I've attached 2 preliminary patches.
h564-24.patch is a patch for the pre-append-merge trunk. This patch changes the behavior of BlockReciever.java in 2 ways. 1) When downstream error happens (ends up in handleMirrorOutError()), the receiver thread no longer interrupts the responder thread, which may lead the responder to behave as if local error has occurred and give the wrong idea to upstream node. 2) The responder will try to read all downstream statuses (up to first ERROR status) before sending its own status and forwarding others to upstream node. If the responder fails to read all downstream statuses it needs, it will mark the next downstream datanode as ERROR.

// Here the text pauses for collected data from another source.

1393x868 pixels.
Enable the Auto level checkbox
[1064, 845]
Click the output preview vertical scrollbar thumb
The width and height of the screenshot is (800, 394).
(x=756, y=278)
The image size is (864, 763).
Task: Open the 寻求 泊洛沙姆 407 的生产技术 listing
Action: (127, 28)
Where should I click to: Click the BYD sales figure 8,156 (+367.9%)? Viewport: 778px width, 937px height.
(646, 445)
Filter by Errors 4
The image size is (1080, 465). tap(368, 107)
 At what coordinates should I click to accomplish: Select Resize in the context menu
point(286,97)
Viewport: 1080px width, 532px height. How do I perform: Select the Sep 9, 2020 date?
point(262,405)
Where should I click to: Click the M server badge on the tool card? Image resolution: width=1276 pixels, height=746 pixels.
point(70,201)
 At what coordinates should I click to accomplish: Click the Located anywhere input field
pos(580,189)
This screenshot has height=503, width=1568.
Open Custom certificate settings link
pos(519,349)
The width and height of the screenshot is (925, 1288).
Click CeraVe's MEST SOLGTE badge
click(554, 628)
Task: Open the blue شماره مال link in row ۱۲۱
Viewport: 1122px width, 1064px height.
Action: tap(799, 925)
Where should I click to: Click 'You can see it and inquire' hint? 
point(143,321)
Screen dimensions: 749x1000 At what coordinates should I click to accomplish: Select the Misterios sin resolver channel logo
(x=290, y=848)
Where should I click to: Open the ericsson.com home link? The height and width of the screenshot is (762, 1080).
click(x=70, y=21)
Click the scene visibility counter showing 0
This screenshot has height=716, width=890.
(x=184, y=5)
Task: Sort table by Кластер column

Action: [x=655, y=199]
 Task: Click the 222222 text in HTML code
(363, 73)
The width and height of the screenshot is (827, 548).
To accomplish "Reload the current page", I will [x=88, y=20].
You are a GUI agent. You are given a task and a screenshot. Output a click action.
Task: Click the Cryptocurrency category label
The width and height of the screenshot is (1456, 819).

h564-24.patch implements all the tests except 26-28 and 31-33. In the case of test 26-28, I've seen intermittent failures similar to those described in
HDFS-101, i.e., when the first datanode sends all statuses to DFSClient and closes the socket, DFSClient isn't able to read those statuses and instead gets a TCP reset. As a result, DFSClient will mistakenly consider the first datanode at fault. In the case of test 31-33, the DFSClient will keep receiving seqno == -1 (keep alive) and hang.
h564-25.patch is a quick port of h564-24.patch to the current post-append-merge trunk. Unfortunately many of the tests are failing and I may not have time to investigate it. Hopefully, someone can pick it up from here.